South African President Cyril Ramaphosa hailed a "new dawn" for the country Friday and promised to fight corruption following the resignation of his predecessor, Jacob Zuma, who was plagued by corruption scandals.
In his first State of the Nation address to parliament, Ramaphosa struck a note of optimism and outlined a vision to revive the country's economy.
“We should put all the negativity that has dogged our country behind us because a new dawn is upon us and a wonderful dawn has arrived,” Ramaphosa said.
He was sworn into office on Thursday, a day after Zuma was forced to resign after his ruling African National Congress finally turned against his turbulent presidency.
'Very unfair' treatment
Zuma resigned reluctantly after his party threatened to oust him via a no-confidence vote in parliament. He complained that he had received “very unfair” treatment from the party.
Ramaphosa pledged “certainty and consistency” in his policy positions, a contrast to Zuma, who was frequently criticized for unpredictable changes in policy and cabinet members.
“This is the year in which we will turn the tide on corruption in our public institutions,” Ramaphosa said. “The criminal justice institutions have been taking initiatives that will enable us to deal effectively with corruption.”
He also said that “tough decisions have to be made to close our fiscal gap, stabilize our debt and restore our state-owned enterprises to health,” and that he would especially focus on the country’s high youth unemployment.
Rise in value of rand
The South African currency, the rand, has strengthened against the dollar since Ramaphosa was sworn in. The country faces many economic challenges, including unemployment of over 25 percent and slow growth.

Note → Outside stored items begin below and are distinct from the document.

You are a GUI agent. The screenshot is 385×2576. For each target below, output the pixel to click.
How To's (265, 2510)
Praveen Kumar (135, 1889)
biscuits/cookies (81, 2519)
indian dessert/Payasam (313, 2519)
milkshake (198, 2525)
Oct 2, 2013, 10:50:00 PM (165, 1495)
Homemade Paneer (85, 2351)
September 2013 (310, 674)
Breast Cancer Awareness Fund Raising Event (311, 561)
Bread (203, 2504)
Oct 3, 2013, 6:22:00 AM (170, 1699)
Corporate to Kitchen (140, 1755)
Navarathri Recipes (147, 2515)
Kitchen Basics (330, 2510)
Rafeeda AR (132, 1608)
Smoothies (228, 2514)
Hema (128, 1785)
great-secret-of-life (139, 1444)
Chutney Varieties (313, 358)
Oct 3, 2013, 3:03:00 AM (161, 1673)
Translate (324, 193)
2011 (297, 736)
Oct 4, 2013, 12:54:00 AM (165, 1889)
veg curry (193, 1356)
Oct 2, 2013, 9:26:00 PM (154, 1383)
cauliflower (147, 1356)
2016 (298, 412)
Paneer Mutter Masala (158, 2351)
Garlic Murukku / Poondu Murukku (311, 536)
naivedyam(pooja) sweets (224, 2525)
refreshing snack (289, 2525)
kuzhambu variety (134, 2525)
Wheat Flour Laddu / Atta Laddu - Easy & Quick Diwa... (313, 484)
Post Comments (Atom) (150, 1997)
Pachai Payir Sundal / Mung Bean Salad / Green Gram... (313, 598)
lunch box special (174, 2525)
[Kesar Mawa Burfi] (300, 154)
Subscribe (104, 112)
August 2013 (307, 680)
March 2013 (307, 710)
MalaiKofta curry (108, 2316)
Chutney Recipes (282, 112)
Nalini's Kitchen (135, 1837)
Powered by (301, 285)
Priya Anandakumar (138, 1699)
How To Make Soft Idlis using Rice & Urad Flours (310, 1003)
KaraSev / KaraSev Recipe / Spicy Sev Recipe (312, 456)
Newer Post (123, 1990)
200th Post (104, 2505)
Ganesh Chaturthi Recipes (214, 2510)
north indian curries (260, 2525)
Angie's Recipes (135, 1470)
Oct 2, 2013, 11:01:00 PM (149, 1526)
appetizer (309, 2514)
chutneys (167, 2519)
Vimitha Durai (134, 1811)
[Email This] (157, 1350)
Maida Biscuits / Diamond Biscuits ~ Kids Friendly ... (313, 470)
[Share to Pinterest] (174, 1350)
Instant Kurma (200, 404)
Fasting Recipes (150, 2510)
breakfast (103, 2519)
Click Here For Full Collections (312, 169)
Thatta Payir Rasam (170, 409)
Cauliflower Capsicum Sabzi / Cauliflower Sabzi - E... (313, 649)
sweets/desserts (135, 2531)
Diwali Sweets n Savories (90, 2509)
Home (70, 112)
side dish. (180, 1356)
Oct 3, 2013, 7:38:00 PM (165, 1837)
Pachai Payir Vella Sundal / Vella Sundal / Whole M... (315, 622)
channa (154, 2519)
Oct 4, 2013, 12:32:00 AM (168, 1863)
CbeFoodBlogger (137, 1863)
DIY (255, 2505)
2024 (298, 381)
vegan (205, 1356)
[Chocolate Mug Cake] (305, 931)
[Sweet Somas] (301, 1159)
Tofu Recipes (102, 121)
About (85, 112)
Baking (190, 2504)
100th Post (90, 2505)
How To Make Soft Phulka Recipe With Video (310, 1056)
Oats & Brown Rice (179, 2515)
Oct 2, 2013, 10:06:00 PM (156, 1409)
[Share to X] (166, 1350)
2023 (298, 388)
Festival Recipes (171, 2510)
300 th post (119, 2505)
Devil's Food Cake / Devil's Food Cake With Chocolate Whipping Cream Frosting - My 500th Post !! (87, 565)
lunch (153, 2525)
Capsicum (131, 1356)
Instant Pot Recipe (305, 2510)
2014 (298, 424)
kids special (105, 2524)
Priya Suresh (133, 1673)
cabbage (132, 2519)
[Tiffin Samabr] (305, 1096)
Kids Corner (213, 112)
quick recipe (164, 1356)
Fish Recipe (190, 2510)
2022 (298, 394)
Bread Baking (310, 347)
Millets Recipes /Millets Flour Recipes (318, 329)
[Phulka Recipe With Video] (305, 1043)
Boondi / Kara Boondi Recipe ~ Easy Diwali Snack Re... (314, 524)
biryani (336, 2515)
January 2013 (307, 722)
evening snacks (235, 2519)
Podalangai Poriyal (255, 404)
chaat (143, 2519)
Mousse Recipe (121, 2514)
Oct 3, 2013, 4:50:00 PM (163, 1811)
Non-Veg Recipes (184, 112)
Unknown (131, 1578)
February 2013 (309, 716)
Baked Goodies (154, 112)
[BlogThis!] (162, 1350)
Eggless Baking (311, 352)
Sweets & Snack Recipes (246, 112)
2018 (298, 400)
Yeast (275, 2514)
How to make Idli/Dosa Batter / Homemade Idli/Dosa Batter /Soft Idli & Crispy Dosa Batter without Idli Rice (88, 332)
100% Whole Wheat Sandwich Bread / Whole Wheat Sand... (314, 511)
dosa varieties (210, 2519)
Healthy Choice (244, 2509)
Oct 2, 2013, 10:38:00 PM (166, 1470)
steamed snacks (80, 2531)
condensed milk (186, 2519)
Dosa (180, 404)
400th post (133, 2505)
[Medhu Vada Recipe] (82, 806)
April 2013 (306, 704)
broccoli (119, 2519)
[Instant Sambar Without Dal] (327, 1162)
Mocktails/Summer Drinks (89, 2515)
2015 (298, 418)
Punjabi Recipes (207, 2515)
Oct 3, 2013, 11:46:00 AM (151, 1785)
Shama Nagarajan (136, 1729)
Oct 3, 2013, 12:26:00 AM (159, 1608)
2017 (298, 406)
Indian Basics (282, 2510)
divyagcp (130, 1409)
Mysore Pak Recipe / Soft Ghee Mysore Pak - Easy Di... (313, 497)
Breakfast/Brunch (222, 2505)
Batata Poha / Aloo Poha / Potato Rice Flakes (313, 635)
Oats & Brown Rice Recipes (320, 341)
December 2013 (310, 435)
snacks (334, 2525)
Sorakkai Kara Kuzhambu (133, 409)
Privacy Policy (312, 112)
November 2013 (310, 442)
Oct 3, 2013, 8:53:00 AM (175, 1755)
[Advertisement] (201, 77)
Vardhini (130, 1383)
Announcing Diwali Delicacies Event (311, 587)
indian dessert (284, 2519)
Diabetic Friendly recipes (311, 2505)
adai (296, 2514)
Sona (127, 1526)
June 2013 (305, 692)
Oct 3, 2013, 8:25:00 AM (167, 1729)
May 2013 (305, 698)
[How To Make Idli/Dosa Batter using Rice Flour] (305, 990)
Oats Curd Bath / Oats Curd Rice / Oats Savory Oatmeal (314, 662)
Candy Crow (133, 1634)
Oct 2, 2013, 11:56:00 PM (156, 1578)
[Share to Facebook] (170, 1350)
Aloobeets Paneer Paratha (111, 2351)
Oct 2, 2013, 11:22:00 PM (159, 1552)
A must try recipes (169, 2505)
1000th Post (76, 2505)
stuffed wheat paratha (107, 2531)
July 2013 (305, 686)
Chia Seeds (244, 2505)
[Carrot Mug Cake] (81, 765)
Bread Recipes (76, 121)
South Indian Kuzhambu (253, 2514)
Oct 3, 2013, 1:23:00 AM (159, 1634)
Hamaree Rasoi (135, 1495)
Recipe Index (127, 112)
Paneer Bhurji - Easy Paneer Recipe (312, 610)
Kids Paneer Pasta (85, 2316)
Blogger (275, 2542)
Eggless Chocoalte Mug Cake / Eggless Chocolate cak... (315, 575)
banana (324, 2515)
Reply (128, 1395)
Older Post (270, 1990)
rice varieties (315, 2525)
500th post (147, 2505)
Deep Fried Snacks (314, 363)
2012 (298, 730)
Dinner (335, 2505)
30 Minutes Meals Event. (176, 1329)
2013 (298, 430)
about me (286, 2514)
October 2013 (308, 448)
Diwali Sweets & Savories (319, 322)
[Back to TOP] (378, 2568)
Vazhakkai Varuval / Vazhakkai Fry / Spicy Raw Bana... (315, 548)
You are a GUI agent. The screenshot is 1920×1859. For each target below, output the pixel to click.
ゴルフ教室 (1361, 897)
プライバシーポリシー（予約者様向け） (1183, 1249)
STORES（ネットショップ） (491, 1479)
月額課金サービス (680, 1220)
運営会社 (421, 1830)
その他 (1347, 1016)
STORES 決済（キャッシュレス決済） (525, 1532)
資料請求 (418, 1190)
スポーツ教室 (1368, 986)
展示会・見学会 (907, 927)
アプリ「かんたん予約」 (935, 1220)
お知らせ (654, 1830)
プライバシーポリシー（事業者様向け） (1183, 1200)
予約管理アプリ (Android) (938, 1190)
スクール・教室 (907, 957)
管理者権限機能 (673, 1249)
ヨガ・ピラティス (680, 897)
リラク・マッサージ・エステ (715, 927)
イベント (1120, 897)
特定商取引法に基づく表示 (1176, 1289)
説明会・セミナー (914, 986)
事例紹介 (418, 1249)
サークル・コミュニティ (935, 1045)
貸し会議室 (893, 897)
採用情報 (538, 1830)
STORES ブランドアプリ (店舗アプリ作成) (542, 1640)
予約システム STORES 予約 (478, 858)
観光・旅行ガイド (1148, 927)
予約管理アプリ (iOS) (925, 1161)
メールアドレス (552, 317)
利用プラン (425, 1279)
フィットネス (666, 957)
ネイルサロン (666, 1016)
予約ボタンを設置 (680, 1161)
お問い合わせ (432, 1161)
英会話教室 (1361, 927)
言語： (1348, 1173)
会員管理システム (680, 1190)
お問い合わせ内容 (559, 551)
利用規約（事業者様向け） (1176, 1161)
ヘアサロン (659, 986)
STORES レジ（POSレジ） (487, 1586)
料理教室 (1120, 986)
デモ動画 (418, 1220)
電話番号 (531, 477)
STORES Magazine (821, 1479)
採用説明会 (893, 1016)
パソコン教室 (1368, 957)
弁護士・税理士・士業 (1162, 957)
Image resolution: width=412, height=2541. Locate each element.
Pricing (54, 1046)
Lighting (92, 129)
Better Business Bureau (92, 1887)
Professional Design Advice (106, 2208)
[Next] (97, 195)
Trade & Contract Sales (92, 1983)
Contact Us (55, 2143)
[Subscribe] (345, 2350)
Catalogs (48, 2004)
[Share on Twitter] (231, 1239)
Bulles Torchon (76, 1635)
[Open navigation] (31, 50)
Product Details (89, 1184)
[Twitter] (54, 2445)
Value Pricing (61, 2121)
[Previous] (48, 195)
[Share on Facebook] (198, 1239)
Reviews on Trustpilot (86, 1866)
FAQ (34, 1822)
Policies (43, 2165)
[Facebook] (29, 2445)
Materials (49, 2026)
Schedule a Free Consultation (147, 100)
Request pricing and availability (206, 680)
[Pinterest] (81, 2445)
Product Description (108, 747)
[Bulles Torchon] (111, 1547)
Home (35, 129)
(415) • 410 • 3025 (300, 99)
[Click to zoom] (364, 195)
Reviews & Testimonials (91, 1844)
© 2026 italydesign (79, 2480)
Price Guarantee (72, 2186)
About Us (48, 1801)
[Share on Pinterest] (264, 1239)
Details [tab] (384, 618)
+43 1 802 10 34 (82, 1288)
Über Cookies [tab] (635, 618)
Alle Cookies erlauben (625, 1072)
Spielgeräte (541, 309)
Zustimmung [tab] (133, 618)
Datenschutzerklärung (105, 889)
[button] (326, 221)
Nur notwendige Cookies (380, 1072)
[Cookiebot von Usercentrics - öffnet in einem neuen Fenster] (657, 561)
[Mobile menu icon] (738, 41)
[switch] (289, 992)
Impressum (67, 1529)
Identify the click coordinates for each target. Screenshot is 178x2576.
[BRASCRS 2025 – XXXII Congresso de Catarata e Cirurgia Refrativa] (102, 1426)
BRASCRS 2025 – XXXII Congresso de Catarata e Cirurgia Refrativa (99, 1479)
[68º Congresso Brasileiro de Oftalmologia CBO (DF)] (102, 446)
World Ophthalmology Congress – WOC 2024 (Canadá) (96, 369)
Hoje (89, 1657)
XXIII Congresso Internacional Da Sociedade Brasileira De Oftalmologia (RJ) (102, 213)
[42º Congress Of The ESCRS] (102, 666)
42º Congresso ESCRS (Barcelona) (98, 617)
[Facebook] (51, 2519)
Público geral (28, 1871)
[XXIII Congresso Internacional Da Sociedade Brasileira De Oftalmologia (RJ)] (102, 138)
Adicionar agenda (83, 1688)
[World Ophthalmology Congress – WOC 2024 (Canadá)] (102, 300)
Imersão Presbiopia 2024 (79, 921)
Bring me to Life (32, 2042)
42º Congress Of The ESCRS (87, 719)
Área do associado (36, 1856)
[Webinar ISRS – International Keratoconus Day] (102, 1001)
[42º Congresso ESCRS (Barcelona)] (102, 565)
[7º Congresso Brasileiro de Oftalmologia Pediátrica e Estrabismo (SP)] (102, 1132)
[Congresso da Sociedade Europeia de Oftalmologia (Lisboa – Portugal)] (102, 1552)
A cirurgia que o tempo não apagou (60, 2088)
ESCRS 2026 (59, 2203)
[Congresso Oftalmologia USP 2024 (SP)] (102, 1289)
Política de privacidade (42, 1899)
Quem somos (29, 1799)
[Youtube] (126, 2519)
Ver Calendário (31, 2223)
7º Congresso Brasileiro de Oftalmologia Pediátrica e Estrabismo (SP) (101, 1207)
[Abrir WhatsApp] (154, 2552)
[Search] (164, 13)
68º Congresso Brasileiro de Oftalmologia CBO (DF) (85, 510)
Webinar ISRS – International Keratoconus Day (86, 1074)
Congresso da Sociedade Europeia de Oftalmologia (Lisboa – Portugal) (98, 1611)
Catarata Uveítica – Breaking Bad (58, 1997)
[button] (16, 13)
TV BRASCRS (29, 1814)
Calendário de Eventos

The liberal Democratic Alliance applauded Ramaphosa’s business-friendly policies, but criticized the speech as the same old message his party has been offering for decades.
“We could have gotten more bolder action today, but I heard more of the same stuff,” said Mmusi Maimane, head of the Democratic Alliance.
Ramaphosa, 65, was a lead negotiator in the transition from apartheid to democracy and then became a multimillionaire businessman before returning to politics.